TASK INSTRUCTIONS =
1. Could you rewrite the thread on organized crime between "Otherwise if the" and "looking out for?", inclusive, with "gang" replaced by "crew"?
2. Can you carry on the forum thread about organized crime and undercover police from the point where it stops?

TEXT BLOCK =
────────

# Organized crime/undercover police



## Binary Mike (Dec 3, 2010)

So in the comic I'm writing, a group of Yardies are running a club as a front to a drug running business. They established their teritory after moving in on the neighbourhood formally controlled by another Yardie group whose operations were ceased when their founding members were jailed. But on finishing their setence, they come back to find their old customers being stolen by the club. So they start threatening the club group with violence.

The main character of the book currently does not know that the club is a front, and niavely thinks that they are simply a legitimate business who are being harrassed. Being a super hero, she's hanging out at the club a lot to help fend off these attackers.

I had the idea to take the story in this direction for a while. But now that I'm actually writing it, it dawns upon me that the club owners might think that a random person they don't know coming and helping them seems a little suspicious, considering that they themselves are criminals.

So my question is, what kind of things are they likely to be weary of? My first thought was that they might suspect my main character is a undercover cop. So is there anything in particular criminals tend to look out for in that department? I try to have my criminals make mistakes every now and then to make them seem more believable, but these guys are career drug dealers, they have more experience than the average mugger. At the same time though, they're not quite as organized or dangerous as the Mafia. Think Crips or Bloods level organized crime.

The story is set in England. But I don't know how much of a difference that will make.


----------



## Scarlett_156 (Dec 3, 2010)

I read this three times before I realized that you meant "wary"--"wary of" instead of "weary of".  (At least I think that's what you meant.)

I don't know how smart your criminals are.  Smart criminals pretty much don't trust anybody.  If someone seems like a naive "do-gooder" type of person they might employ that person as a sort of "useful idiot", i.e., someone who can be an unwitting lookout or mule from time to time, or someone whose presence (like a law enforcement person in uniform) makes them appear legitimate. 

Among street gangs the competition is pretty fierce.  If these guys are up-and-coming then they have to have at least one or two smart strategists in the bunch or they will all end up dead or in jail, so at least one guy in the gang has got to get sort of wise to who your super hero/ine really is.  (Just a thought I had.) 

Otherwise if the person is not in the family or known very well to at least a few of the gang members, it's doubtful they would let him or her hang around a whole lot. Their tolerance would have to be based on previous acquaintance or some sort of use that he/she would be to the gang. 

Does that make sense? If not--blame it on the "steamroller" I smoked an hour or so ago, I suppose! lol


----------



## Binary Mike (Dec 3, 2010)

Okay, that's quite helpful, I was kind of thinking along the lines of having them keep her around as free help, like you said, but I was thinking of just having them watch her closely. Are there any particular tell-tale signs that's she's untrustworthy, that they'd be looking out for?


----------



## Scarlett_156 (Dec 3, 2010)

Not trusting anyone is pretty much a standard of all criminal types, regardless of culture.  They don't start out trusting one and then only over time lose that trust; they start out assuming that once you know what they are into, you will either A) want a piece of the action for yourself (competition), B) rat on them (a security threat), or C) unwittingly give them away in some regard, just by being around and not knowing what the deal is, i.e., if during some transaction someone dropped a balloon full of drug on the floor and your heroine picked it up, and assuming it's a kid's toy, gave it to a kid. Stuff like that.

────────

(Collected data)
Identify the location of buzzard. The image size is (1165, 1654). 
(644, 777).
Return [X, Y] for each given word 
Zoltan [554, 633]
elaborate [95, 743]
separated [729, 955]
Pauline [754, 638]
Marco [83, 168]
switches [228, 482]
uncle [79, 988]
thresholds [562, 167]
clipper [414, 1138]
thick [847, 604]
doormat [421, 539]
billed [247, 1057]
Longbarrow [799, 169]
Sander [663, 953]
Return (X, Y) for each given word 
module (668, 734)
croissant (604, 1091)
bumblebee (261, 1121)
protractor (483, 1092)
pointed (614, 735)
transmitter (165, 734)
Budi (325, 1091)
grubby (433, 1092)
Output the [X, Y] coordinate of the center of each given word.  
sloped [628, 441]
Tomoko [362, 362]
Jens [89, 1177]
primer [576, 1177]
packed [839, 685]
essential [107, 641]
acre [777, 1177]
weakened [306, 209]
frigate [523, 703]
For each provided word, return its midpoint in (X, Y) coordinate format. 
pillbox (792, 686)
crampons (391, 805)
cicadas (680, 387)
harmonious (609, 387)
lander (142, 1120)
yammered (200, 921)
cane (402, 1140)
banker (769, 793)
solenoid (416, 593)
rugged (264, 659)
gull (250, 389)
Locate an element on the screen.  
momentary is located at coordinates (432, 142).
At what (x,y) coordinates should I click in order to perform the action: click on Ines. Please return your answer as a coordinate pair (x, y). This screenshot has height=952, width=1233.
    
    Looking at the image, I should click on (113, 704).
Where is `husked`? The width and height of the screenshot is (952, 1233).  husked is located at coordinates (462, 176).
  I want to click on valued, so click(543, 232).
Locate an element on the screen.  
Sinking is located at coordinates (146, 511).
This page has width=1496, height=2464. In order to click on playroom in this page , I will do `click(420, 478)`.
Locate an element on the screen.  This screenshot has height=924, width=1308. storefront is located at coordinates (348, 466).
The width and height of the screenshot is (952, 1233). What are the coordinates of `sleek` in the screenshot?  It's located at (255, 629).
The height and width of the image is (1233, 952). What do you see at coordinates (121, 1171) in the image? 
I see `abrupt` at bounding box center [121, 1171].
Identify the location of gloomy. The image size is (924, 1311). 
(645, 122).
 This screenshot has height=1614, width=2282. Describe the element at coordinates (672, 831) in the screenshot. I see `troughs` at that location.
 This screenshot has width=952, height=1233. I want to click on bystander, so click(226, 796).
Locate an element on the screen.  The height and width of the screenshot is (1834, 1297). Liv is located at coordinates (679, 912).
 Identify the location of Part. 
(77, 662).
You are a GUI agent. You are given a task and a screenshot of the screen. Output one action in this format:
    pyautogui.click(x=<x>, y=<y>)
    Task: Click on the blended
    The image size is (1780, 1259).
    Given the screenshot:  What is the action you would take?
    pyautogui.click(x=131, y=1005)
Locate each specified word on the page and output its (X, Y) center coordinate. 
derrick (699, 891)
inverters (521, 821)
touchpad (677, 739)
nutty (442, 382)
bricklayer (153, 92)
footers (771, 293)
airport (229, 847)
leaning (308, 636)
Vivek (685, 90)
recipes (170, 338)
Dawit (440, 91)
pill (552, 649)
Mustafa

────────

RESULTS OF THE EXERCISE =
1.
Otherwise if the person is not in the family or known very well to at least a few of the crew members, it's doubtful they would let him or her hang around a whole lot. Their tolerance would have to be based on previous acquaintance or some sort of use that he/she would be to the crew. 

Does that make sense? If not--blame it on the "steamroller" I smoked an hour or so ago, I suppose! lol


----------



## Binary Mike (Dec 3, 2010)

Okay, that's quite helpful, I was kind of thinking along the lines of having them keep her around as free help, like you said, but I was thinking of just having them watch her closely. Are there any particular tell-tale signs that's she's untrustworthy, that they'd be looking out for?

2.
Criminals are not like regular people; they're not always looking to make new friends.  Even if they are drug dealers, the friendliness is always just on the surface.  They never really trust anyone, a lot of the time not even their own families. 

That being said:  What you probably need to establish is that someone in the gang can see a use for her--for example, is she better-than-average looking...? If so, then they might want to keep her around just to make them look like Big Men, if she acts stupid enough.  (No female is simply allowed to hang around with a gang if she is clever unless she's actually IN the gang; gangsters will NEVER tolerate a smart female no matter how good-looking she is.)  (See items A and B, above.)


----------



## Binary Mike (Dec 3, 2010)

> What you probably need to establish is that someone in the gang can see a use for her


 
Yeah, I'm pretty much going with that angle. She has super-powers, but they don't actually know this, to them she just appears to be very good at fighting. The first time she meets one of them, she saves them being from killed by a rival dealer, and on their second encounter with her she deals with an out of control club-goer who their bouncers fail to subdue. So while they don't actually know the cause of her skills, it's pretty obvious to them that she is decent muscle.


----------



## Writ-with-Hand (Dec 5, 2010)

I didn't know what a "Yardie" was so I had to consult my good friend wikipedia. 

Interesting. Apparently that term is used in some parts of the U.S. too. I'm not familiar with it though.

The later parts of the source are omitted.